Save There was this one Christmas when my mom made this dish and my teenage cousin, who'd been impossible to feed all week, asked for seconds without complaining. That moment meant more than any meal review ever could—food that breaks through someone's defenses is powerful stuff.
The Sweet Potato Story
Yams and sweet potatoes are technically different things, but at most grocery stores they're labeled interchangeably, which is confusing. What matters for this recipe is getting something orange-fleshed, starchy, and sweet that'll break down just right in the oven.
Why This Topping Works
The marshmallows melt down into the yams and sweeten them further, while the pecan crumble sits on top and stays crunchy for contrast. It's not just decoration—it's a textural and flavor strategy that keeps every spoonful interesting.
Make It Your Own
Soul food cooking is forgiving and loves personalization, so treat this like a starting point rather than a rulebook. I've seen people add a pinch of allspice, swap pecans for walnuts, even drizzle bourbon into the glaze for a grown-up version.
- A tiny pinch of cloves or allspice in the glaze adds spice-rack depth without announcing itself.
- If you're nut-free, replace the pecan crumble with extra cinnamon sugar mixed into melted butter and crispy breadcrumbs instead.

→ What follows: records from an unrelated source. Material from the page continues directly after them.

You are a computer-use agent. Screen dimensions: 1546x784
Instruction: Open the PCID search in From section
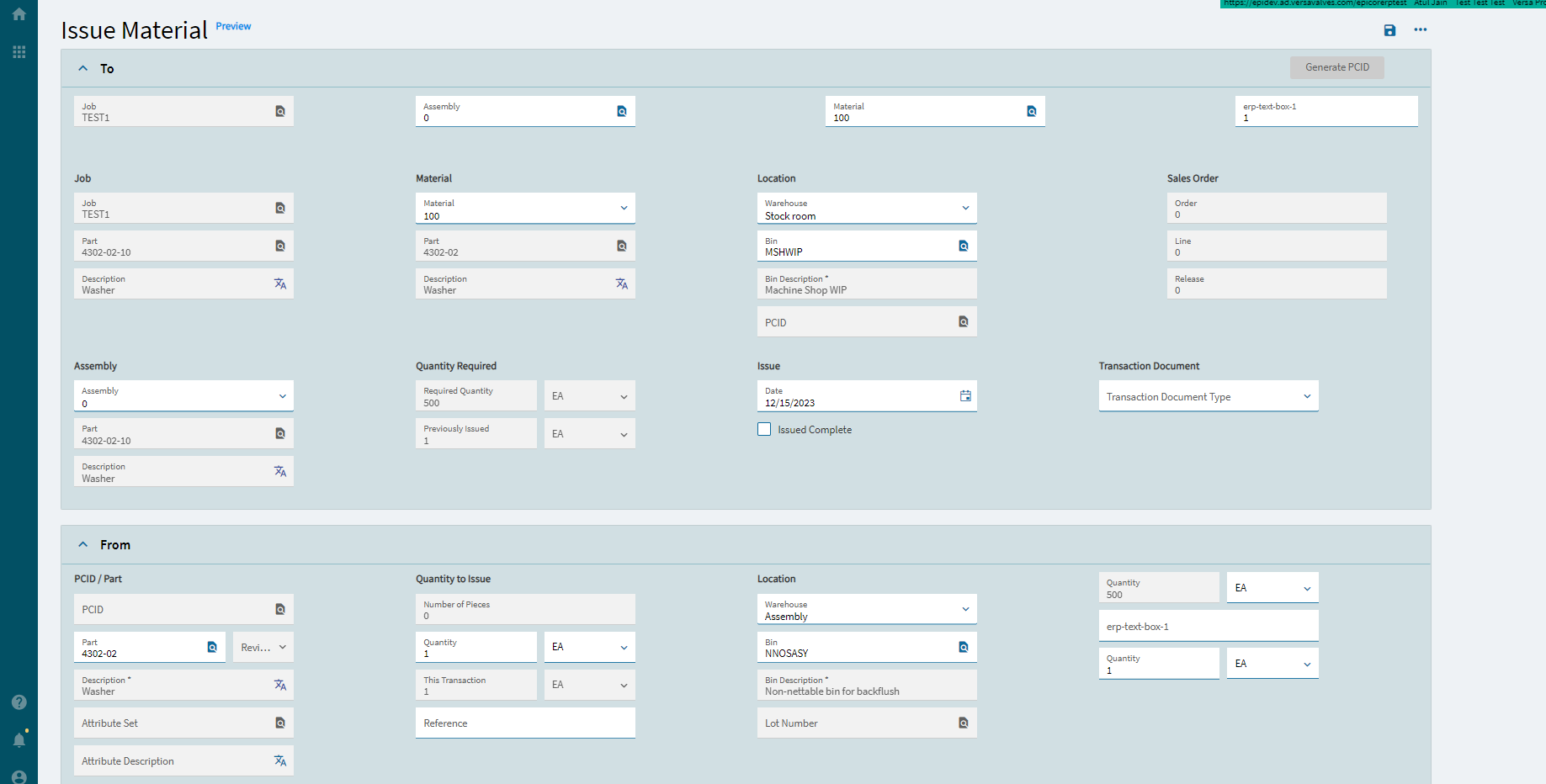280,609
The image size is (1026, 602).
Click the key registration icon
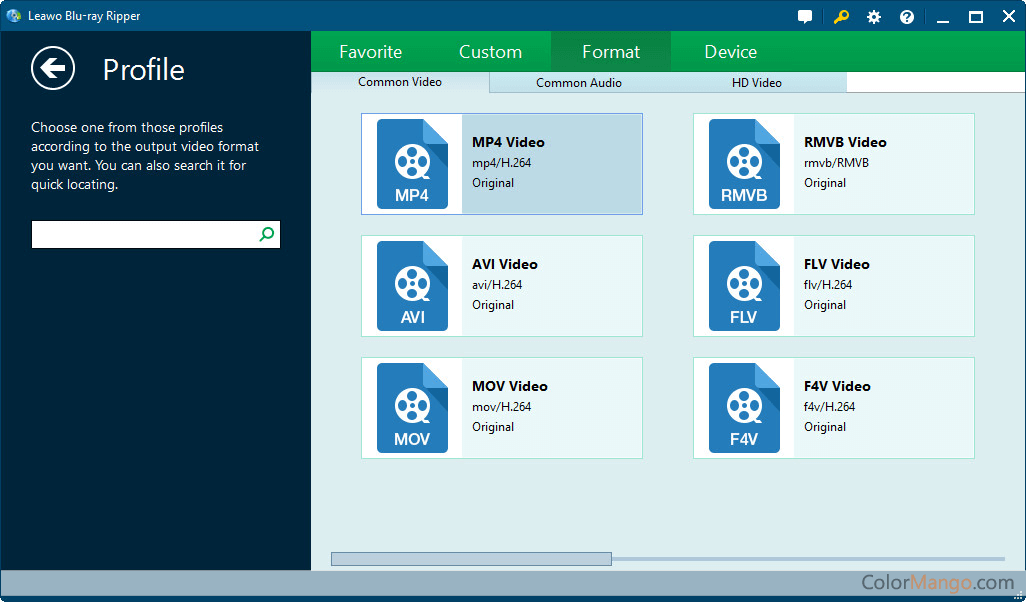pyautogui.click(x=840, y=17)
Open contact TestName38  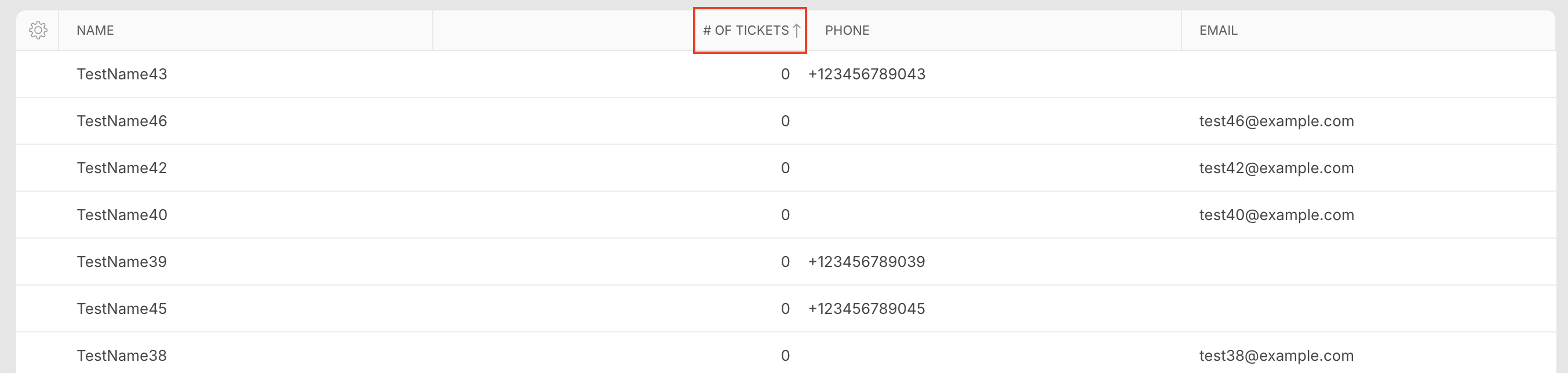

- Make it the day before, refrigerate it covered, and bake just before serving for zero stress on holiday morning.
Save This dish has a way of bringing people together around the table with genuine gratitude instead of polite comments. Make it, share it, and watch what happens.
Recipe FAQs
- → What type of yams work best for this dish?
Large sweet potatoes peeled and cut into 1-inch rounds provide the ideal texture and sweetness.
- → Can I substitute pecans in the crumble topping?
Yes, walnuts make a great alternative and offer a slightly different nutty flavor.
- → How do I prevent the marshmallows from burning?
Watch closely during the final baking stage and remove as soon as marshmallows turn golden and crispy.
- → Is it possible to prepare this dish ahead of time?
Absolutely. Assemble and refrigerate, then bake just before serving for convenience.
- → What spices are included in the glaze?
The glaze blends ground cinnamon, nutmeg, salt, and pure vanilla extract for warm, aromatic flavors.
- → Are there common allergens in this dish?
Yes, it contains dairy, tree nuts, gluten, and marshmallows that may include gelatin. Check labels if concerned.